▶ [AIM]
Report every line of the material below that contains the string "Collapse", matching it case-sensitively.

(Target position records)

┏━━

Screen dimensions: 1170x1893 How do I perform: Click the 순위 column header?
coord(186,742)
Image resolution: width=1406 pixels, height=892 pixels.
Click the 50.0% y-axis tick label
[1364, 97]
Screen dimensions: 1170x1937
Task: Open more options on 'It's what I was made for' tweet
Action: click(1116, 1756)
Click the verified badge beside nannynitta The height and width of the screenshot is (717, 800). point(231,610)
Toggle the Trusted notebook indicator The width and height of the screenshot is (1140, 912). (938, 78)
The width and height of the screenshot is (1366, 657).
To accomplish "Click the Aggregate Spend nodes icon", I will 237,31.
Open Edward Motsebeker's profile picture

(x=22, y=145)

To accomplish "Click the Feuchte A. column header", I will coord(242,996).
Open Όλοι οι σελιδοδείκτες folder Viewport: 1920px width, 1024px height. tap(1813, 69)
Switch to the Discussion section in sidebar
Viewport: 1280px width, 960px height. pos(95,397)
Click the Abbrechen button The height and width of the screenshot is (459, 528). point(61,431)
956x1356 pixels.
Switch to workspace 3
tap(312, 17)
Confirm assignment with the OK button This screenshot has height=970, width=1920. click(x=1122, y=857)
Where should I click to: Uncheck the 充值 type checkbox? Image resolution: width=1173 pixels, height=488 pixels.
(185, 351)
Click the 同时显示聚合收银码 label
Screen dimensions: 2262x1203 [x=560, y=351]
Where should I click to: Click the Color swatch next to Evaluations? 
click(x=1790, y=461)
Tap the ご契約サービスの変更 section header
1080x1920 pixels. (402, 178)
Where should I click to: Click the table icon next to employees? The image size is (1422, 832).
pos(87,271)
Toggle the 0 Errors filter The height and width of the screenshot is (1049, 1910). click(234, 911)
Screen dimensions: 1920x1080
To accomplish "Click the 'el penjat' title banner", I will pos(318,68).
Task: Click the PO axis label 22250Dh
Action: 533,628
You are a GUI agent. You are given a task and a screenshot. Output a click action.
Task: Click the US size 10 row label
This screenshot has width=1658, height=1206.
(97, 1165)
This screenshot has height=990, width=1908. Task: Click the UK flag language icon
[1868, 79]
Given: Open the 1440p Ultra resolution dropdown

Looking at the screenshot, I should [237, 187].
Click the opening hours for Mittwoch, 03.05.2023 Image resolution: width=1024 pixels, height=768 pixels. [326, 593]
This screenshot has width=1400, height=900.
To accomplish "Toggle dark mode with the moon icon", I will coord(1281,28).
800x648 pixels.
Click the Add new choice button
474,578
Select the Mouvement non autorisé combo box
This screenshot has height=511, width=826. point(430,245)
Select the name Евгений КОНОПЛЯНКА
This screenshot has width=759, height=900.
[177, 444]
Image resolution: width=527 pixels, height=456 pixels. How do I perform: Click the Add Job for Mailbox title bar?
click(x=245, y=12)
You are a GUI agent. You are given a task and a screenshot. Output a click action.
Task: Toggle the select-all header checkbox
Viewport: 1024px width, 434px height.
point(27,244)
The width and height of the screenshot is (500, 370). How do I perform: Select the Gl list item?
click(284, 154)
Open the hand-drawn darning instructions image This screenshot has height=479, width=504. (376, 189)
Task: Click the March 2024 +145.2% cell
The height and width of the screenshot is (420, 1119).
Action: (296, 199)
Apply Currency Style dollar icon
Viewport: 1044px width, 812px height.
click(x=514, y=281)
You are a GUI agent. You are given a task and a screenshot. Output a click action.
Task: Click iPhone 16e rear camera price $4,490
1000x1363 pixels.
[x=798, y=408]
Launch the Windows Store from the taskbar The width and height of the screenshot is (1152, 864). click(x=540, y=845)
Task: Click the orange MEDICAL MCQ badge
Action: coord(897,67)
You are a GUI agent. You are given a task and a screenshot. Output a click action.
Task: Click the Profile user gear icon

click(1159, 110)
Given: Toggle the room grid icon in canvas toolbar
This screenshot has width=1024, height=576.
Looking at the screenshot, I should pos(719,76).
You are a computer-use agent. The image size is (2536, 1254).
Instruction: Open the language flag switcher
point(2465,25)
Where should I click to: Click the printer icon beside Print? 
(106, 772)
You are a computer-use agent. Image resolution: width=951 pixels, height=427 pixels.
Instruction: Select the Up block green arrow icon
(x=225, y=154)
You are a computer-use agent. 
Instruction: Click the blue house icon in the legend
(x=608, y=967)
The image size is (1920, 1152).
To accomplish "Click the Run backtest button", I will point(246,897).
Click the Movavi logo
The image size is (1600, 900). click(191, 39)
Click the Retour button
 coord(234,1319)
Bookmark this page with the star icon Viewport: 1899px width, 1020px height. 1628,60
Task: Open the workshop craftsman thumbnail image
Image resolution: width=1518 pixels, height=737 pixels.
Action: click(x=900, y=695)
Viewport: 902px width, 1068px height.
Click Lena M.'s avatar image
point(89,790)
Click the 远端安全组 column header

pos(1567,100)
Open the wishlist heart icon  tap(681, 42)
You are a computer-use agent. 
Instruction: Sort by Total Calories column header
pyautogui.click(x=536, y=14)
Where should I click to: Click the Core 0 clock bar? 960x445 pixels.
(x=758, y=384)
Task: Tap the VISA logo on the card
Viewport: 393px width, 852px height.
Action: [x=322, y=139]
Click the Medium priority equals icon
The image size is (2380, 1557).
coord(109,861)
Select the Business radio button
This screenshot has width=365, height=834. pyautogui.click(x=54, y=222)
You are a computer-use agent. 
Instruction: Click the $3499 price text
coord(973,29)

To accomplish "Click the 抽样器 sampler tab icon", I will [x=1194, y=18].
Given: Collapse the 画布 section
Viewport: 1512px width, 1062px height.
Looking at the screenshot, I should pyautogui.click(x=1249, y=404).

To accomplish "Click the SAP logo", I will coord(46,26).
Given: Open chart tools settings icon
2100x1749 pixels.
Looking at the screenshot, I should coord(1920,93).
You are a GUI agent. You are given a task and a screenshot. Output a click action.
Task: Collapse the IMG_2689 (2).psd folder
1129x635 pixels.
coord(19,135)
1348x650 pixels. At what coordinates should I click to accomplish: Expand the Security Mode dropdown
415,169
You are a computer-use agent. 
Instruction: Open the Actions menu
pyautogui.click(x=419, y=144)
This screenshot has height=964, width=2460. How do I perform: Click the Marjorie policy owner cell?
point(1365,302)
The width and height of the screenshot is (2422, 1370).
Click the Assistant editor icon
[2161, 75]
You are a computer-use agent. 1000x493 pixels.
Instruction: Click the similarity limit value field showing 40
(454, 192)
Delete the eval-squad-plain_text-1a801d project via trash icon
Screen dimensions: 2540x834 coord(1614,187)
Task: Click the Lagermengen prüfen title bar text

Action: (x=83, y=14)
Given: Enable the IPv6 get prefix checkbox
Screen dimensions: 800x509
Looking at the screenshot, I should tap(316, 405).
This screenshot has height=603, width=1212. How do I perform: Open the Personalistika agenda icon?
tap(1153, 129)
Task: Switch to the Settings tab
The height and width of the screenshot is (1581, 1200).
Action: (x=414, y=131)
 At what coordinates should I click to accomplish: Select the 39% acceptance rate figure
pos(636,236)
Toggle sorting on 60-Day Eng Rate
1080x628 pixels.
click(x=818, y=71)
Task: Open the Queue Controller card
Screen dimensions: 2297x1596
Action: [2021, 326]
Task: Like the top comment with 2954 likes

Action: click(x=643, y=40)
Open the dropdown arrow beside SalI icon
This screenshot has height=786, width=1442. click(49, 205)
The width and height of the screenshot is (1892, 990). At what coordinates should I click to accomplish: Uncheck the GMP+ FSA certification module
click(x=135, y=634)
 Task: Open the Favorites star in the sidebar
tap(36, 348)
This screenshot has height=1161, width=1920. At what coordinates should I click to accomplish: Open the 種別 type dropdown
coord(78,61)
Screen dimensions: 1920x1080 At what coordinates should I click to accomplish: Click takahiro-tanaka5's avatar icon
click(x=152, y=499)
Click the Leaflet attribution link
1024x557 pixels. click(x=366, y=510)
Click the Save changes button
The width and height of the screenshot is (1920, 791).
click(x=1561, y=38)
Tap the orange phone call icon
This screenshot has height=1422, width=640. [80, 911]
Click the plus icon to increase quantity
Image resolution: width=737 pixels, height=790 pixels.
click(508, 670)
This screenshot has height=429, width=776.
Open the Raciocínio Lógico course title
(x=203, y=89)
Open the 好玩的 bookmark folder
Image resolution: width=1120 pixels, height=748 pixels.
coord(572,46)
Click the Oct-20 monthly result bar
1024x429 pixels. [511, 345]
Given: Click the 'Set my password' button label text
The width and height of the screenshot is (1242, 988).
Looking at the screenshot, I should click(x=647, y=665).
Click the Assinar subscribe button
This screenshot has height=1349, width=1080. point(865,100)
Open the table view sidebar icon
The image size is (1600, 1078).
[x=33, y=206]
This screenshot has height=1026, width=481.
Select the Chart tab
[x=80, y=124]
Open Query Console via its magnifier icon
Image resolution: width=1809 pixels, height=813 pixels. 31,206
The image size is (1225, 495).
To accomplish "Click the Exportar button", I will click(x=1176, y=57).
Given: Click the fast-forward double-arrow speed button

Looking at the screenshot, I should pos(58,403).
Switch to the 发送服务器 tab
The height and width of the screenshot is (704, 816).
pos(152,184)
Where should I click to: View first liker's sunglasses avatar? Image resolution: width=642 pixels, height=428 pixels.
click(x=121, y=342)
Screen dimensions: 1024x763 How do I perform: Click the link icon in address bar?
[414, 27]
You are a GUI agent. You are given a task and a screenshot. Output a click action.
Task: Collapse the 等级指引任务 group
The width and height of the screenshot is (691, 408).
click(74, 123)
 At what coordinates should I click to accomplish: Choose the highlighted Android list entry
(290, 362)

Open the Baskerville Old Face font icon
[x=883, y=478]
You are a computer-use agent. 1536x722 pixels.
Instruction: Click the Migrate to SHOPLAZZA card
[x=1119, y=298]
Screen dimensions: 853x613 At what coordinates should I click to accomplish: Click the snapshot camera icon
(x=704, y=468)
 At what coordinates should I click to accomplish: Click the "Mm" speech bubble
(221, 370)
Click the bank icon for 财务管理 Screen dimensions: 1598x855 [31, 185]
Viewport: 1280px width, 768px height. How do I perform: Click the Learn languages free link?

┗━━

▶ [WRITTEN SOLUTION]
Given: Collapse the 画布 section
Task: Collapse the IMG_2689 (2).psd folder
Task: Collapse the 等级指引任务 group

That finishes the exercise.